Aquatic Invasive Species
Zebra Mussels and Quagga Mussels
The Old Wives Watershed is working to monitor and raise awareness about aquatic invasive species. We have been working with other watershed groups in the province and the Ministry of Environment to monitor lakes and waterbodies across Saskatchewan.
Over the past few years, we have been monitoring for the presence of Zebra & Quagga Mussels in the watershed.
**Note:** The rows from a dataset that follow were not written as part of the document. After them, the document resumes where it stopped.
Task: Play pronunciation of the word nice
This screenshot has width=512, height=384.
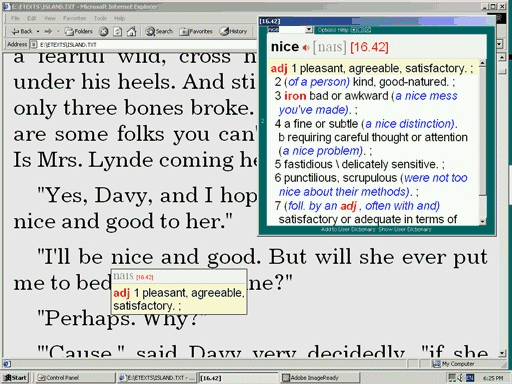Action: [306, 48]
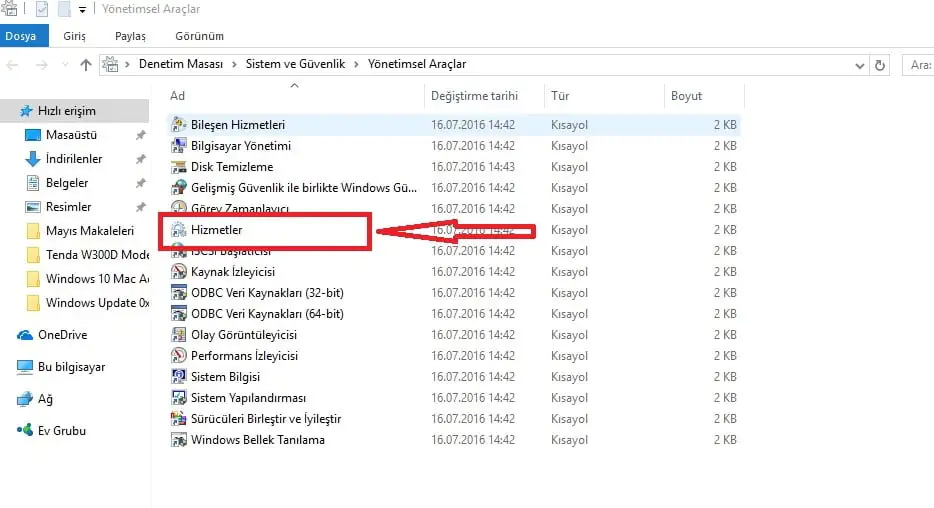The image size is (934, 508).
Task: Select the Disk Temizleme icon
Action: [179, 167]
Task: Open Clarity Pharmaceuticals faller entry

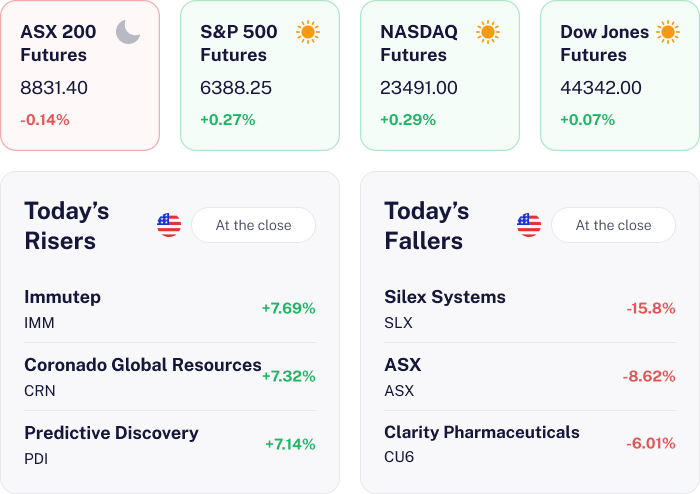Action: click(x=481, y=432)
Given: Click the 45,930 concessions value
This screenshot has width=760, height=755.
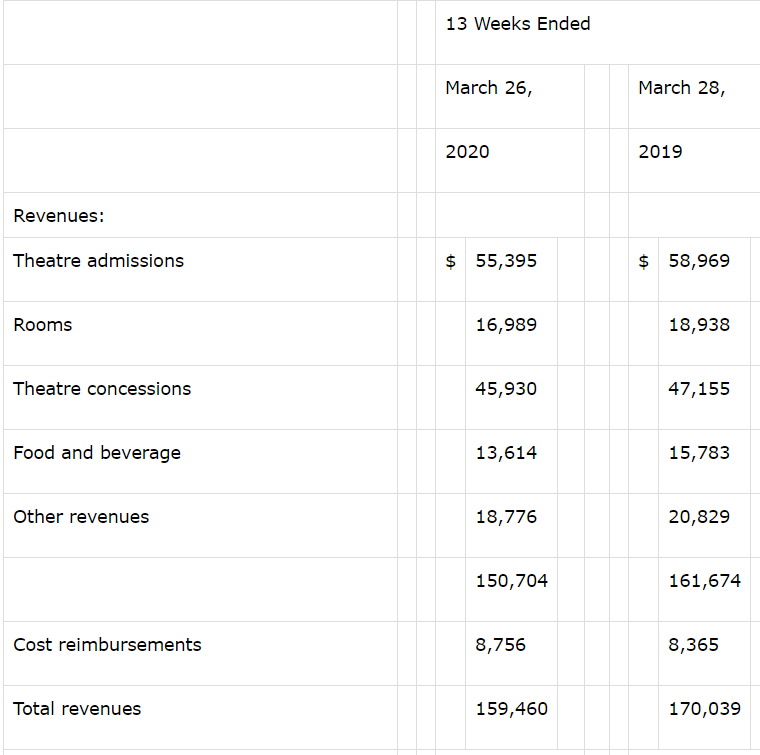Looking at the screenshot, I should 506,389.
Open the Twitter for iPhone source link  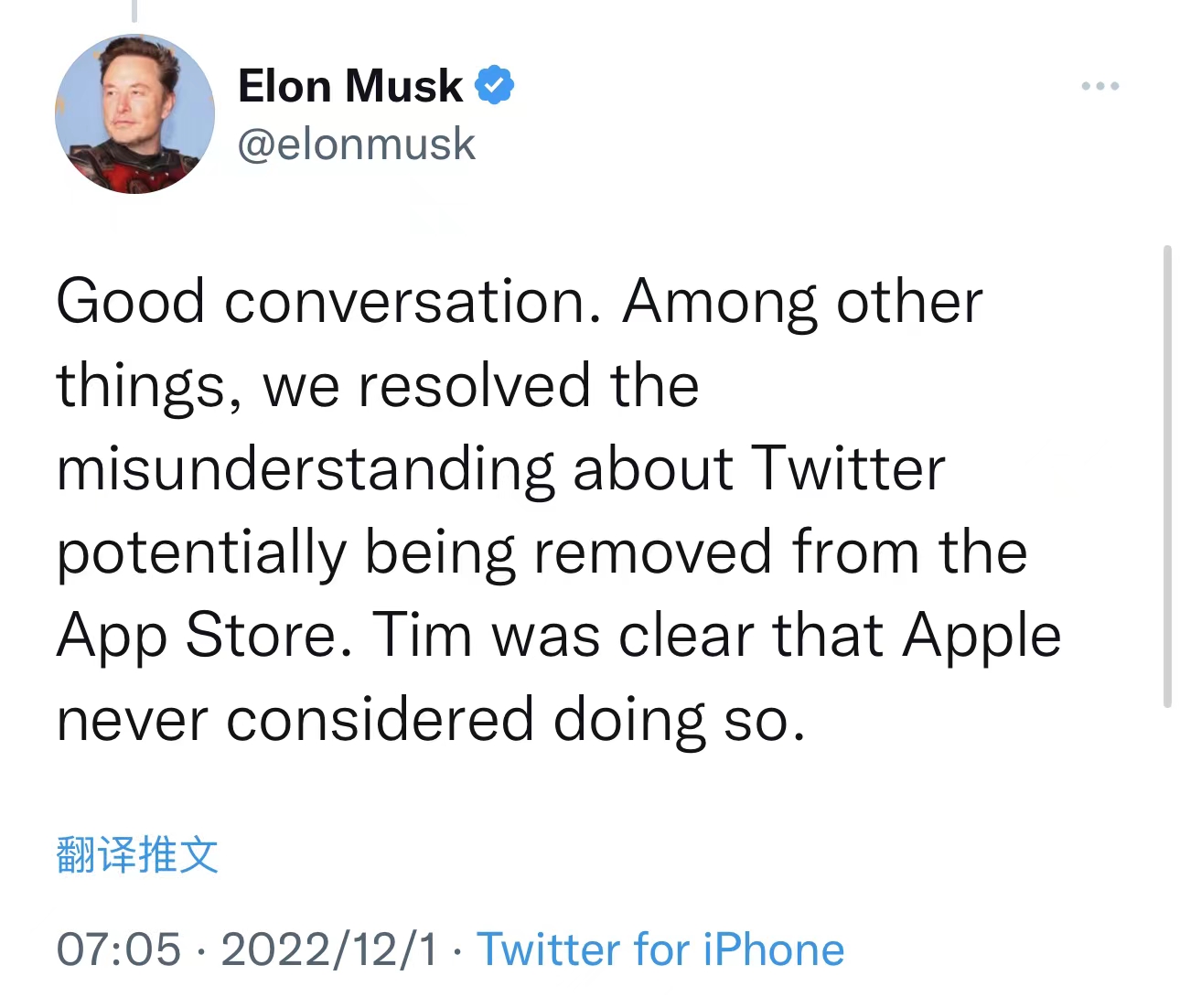coord(660,949)
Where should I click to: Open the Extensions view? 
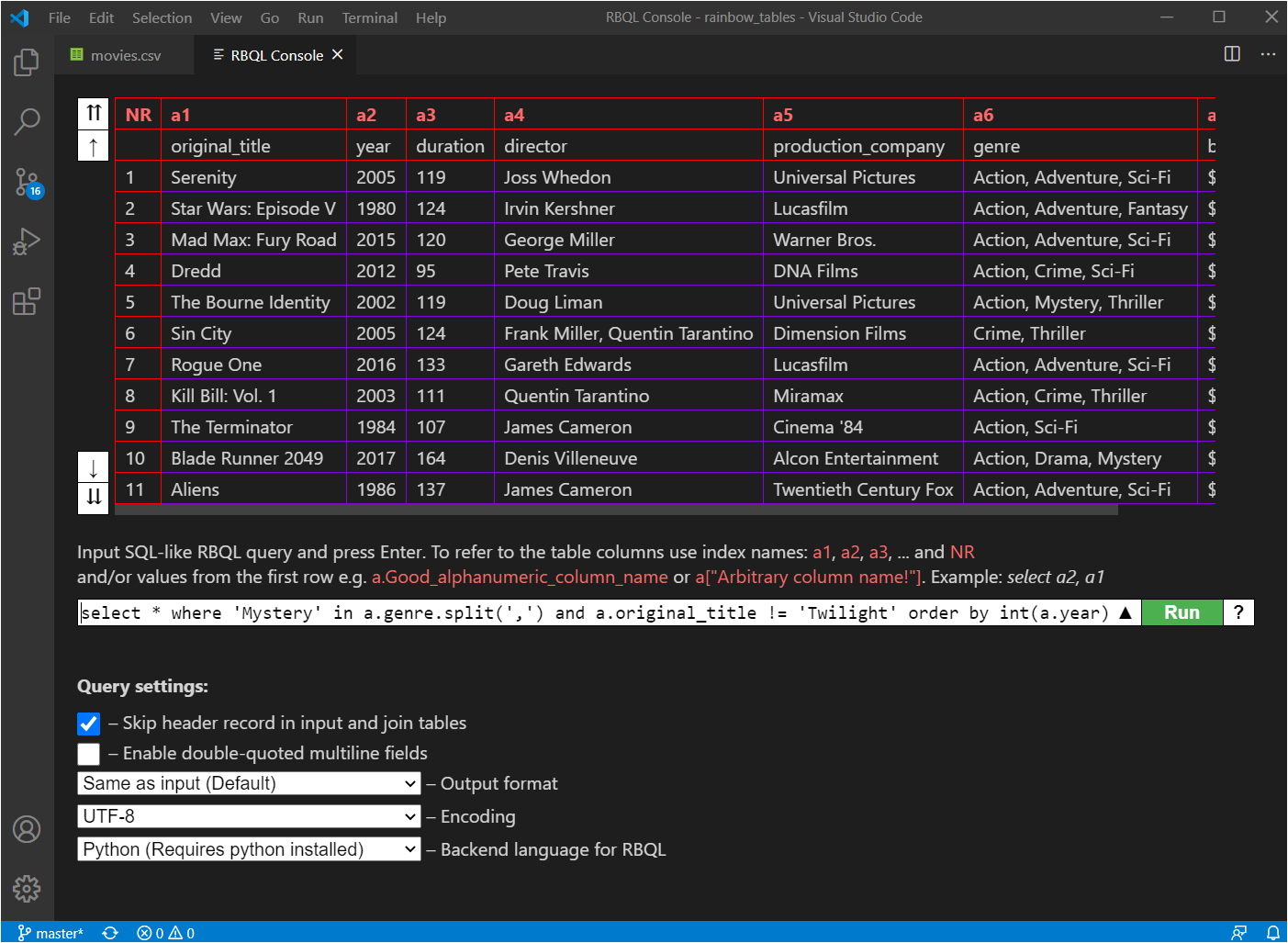pos(26,301)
Each year the watershed deploys substrate samplers at Thomson Lake, Gaumond Bay, Old Wives Lake, Summercove and Gouverneur Dam to check for the presence of these invasive mussels.
Over the past two years, we have also been collecting water samples that are sent to a lab to check for the presence of invasive mussels larvae where they can spot these invasive mussels before they become visible to the eye or microscopes.
The results for 2019 were negative for invasive mussel larvae!
For more information on how to Clean, Drain and Dry click here or check out the video below.
Thanks to the Fish and Development Fund, the Invasive Species Center and the Saskatchewan Association of Watershed for their funding and support of this important work.
Facts about Invasive Mussels
Any freshwater mussel that is attached to your equipment is an invasive mussel and should be reported to the TIP line.
Washing your boat with hot water and following the CLEAN, DRAIN, and DRY protocol will greatly reduce the threat of spreading these species.
zebra and quagga mussels are virtually impossible to eradicate.
they can spread rapidly – with one female producing up to a million eggs per year.
Invasive mussels can disrupt natural food chains, create toxic algae blooms decrease property values and reduce recreational enjoyment of natural areas.
Can cause millions of dollars in damage to water-operated infrastructure and can clog water supplies to SaskPower facilities, hindering power generation.
pose a risk for cottages and homes that rely on these waterways for their water supply.